* [Aim]:
Reproduce every one of the records below word for word, and leave the pictures out of your copy.

- - - - - - -

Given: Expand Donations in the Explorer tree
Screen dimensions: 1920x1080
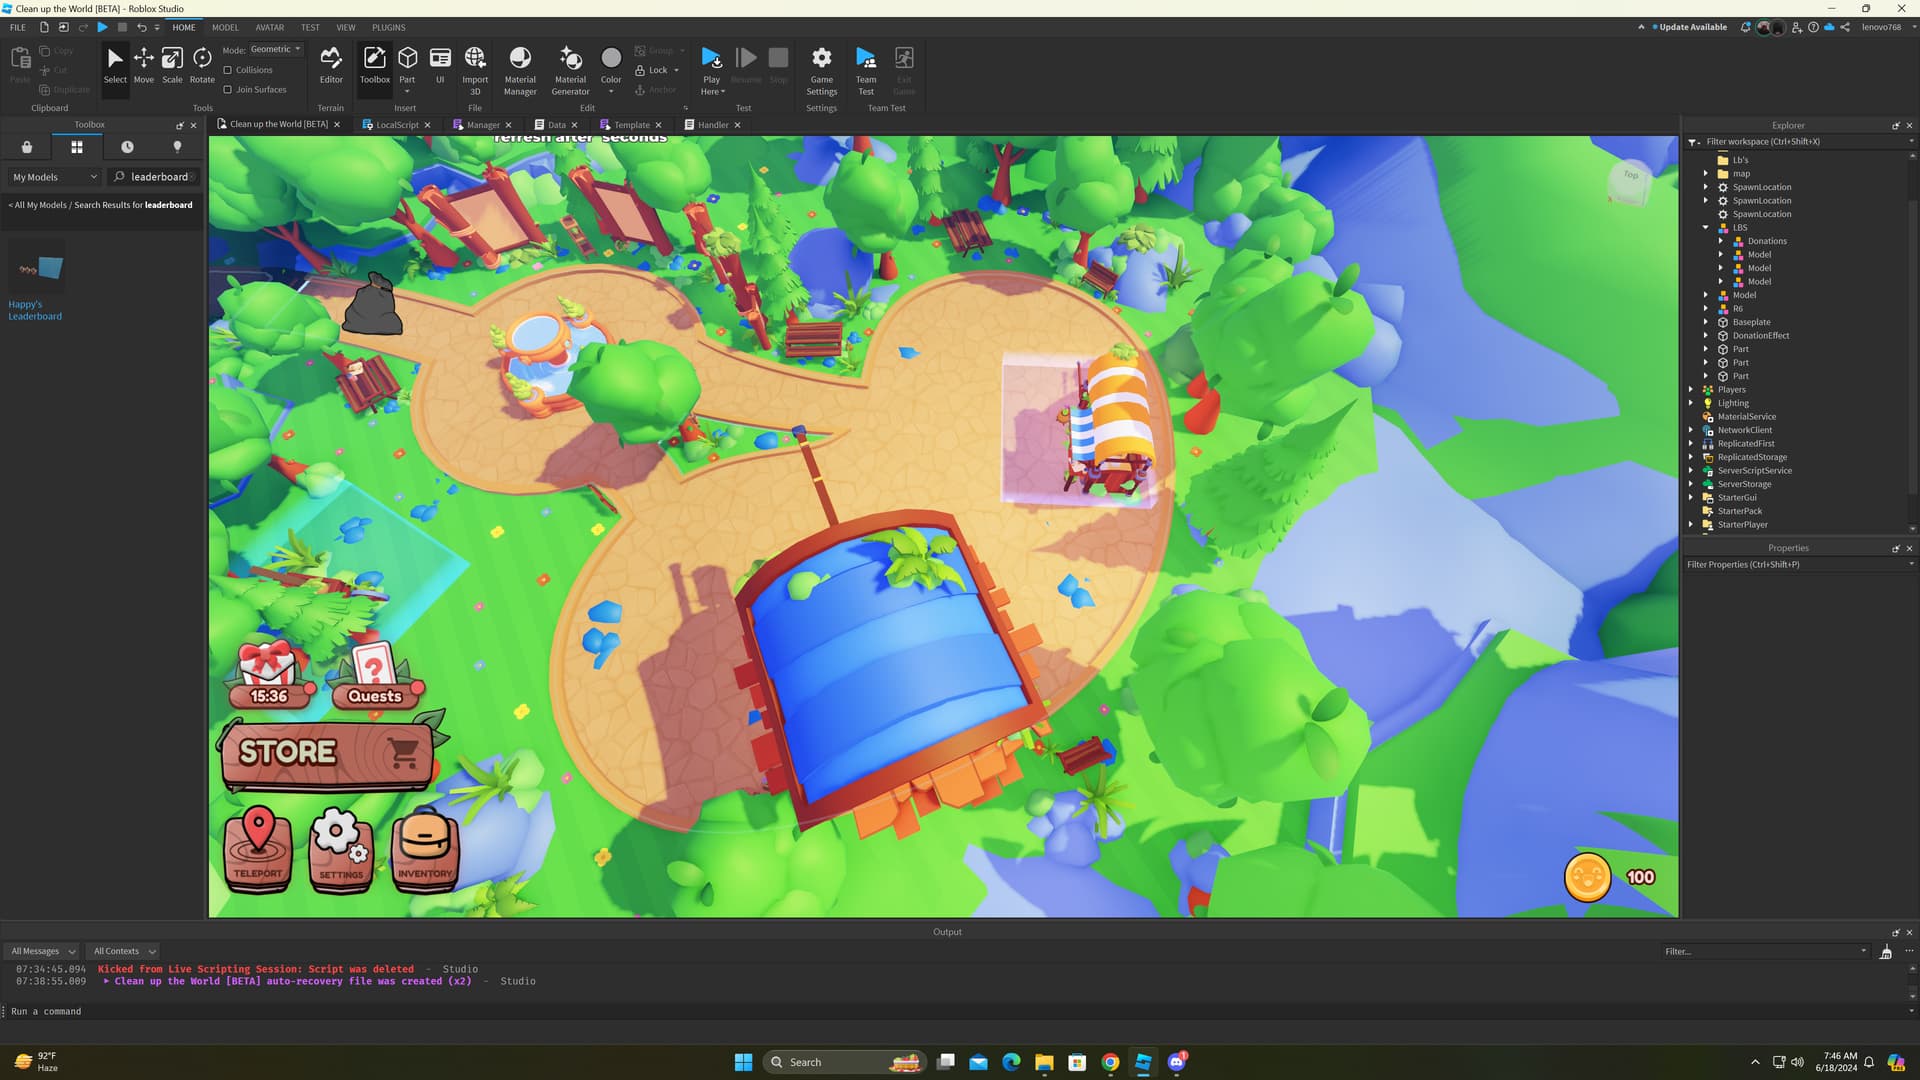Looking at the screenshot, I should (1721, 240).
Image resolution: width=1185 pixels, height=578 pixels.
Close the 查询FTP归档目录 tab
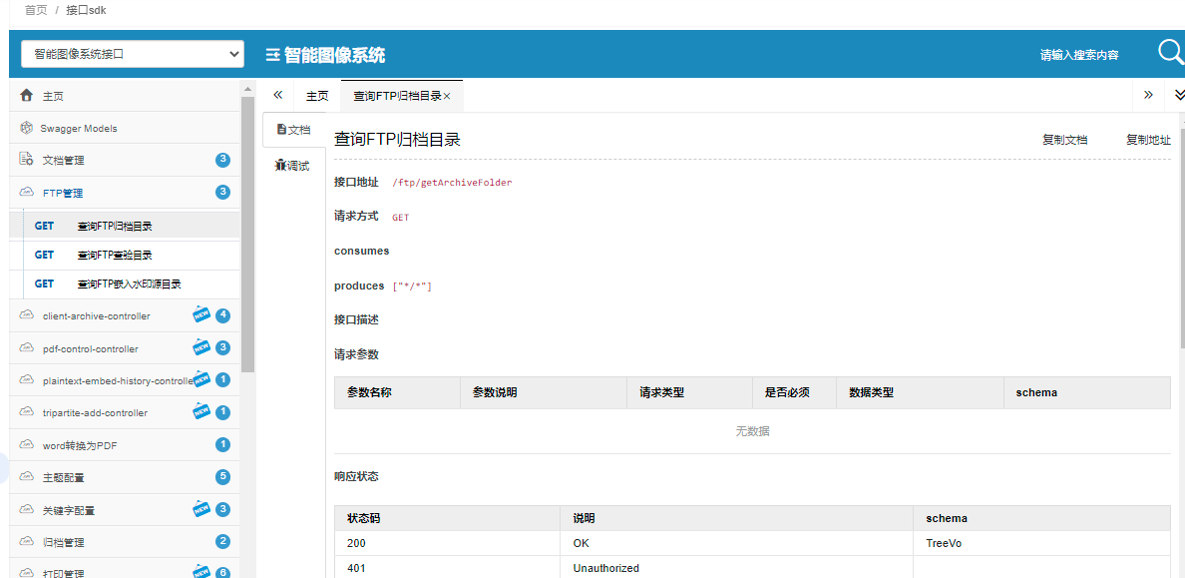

- - - - - - -

* [Solution to the exercise]:
Given: Expand Donations in the Explorer tree
Screen dimensions: 1920x1080
Looking at the screenshot, I should (1721, 240).
Image resolution: width=1185 pixels, height=578 pixels.
Close the 查询FTP归档目录 tab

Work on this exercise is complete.